== Extracted entries ==
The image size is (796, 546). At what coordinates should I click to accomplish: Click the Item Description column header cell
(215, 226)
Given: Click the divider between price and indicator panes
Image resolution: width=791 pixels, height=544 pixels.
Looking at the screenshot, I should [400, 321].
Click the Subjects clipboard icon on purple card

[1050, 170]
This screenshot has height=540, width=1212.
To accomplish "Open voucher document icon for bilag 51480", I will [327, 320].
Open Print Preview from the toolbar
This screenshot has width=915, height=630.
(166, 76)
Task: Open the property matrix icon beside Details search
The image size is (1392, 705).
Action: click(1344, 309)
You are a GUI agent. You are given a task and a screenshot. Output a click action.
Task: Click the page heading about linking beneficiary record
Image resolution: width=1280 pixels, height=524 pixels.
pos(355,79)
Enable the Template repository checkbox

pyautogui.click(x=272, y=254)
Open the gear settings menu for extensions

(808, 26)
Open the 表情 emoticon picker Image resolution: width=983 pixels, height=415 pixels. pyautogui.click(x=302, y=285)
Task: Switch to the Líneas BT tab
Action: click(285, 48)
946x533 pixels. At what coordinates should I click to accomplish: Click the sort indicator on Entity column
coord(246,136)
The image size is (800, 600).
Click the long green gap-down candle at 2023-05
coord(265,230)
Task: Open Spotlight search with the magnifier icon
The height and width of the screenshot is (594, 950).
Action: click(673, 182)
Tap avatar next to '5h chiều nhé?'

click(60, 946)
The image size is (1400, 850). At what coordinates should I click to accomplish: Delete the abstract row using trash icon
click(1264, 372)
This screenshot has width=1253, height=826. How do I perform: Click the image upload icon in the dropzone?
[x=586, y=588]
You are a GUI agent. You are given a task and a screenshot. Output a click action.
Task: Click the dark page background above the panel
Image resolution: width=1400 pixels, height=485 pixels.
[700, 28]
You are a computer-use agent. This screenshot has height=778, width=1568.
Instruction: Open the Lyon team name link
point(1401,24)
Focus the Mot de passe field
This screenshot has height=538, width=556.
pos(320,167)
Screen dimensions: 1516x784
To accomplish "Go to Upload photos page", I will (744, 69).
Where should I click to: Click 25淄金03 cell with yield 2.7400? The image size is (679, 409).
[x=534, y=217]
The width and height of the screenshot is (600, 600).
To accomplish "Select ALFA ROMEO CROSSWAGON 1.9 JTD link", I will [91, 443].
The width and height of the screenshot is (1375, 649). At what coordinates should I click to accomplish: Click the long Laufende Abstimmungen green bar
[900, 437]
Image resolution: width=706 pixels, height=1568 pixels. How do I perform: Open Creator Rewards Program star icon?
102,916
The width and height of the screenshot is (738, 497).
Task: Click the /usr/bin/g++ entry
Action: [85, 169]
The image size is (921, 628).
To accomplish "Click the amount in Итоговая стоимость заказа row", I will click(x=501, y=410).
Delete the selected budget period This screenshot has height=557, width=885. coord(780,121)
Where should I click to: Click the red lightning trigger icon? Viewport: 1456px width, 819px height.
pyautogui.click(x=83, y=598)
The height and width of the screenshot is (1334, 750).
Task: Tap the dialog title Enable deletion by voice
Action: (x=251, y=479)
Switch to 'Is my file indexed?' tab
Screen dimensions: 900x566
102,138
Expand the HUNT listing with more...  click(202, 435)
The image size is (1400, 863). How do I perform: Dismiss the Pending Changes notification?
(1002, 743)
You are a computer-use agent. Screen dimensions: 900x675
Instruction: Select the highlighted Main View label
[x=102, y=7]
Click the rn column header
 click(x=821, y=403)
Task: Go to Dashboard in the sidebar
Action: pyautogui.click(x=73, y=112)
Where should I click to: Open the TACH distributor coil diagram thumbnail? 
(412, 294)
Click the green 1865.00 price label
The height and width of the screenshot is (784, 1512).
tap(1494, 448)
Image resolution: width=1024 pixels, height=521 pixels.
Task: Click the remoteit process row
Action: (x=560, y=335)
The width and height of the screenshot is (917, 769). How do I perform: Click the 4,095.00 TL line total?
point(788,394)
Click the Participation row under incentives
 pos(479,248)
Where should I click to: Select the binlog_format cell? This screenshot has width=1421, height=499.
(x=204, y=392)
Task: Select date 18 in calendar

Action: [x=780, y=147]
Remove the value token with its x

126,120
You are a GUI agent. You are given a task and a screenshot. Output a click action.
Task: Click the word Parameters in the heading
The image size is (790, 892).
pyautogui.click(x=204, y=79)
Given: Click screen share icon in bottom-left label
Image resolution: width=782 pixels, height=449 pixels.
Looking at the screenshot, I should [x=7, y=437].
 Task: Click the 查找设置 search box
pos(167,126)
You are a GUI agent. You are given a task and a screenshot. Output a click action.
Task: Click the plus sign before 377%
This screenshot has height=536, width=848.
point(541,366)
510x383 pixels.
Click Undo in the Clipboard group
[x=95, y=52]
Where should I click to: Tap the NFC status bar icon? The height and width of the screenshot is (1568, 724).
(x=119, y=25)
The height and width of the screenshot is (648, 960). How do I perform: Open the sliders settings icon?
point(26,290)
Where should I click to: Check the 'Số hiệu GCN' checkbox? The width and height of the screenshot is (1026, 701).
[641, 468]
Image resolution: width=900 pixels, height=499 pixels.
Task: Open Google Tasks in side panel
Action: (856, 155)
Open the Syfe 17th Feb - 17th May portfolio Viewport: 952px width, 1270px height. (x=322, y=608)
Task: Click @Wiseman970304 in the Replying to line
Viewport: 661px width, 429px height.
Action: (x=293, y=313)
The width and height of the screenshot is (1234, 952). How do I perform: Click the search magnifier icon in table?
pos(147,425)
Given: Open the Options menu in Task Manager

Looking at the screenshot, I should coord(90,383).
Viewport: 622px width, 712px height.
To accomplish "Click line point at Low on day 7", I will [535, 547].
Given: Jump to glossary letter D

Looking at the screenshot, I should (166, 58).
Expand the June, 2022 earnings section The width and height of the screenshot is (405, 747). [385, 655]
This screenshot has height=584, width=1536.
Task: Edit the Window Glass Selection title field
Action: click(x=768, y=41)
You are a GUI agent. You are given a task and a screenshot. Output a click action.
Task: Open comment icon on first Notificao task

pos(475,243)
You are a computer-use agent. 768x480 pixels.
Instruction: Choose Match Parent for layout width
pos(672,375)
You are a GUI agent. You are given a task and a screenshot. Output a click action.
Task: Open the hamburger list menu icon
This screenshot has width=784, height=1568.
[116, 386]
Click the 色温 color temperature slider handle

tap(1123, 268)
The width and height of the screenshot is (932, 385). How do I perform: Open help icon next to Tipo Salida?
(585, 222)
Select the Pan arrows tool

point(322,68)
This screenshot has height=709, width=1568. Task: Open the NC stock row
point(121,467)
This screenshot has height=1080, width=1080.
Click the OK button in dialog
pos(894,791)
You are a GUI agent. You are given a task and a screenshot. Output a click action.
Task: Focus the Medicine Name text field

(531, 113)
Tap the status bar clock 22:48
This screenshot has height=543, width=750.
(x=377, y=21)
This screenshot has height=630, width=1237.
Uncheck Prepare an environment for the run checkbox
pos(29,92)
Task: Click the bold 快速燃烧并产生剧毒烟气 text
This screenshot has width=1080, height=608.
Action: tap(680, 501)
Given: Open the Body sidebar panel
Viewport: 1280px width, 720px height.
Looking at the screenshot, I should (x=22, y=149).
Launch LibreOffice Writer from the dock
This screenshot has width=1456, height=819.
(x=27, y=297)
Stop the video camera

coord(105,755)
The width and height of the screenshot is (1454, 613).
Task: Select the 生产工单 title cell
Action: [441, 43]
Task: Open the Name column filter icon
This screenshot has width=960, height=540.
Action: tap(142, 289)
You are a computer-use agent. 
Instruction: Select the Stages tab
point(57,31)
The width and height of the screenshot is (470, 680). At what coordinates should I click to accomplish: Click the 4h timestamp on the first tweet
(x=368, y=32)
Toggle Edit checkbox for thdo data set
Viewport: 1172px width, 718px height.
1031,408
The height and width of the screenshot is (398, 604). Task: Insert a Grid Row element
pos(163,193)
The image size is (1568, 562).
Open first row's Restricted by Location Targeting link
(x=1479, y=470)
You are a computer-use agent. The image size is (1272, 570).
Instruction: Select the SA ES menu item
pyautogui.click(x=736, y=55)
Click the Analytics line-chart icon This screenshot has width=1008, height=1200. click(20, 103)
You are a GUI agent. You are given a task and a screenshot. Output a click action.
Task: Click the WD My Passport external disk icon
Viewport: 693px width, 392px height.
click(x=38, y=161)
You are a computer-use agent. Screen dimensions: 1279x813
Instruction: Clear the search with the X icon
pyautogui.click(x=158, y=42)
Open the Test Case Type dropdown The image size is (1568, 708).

== Task objective ==
Scan the listing above, and wherever a line holds the string "price", copy that line.

== Answer to the exercise ==
Given: Click the divider between price and indicator panes
Click the green 1865.00 price label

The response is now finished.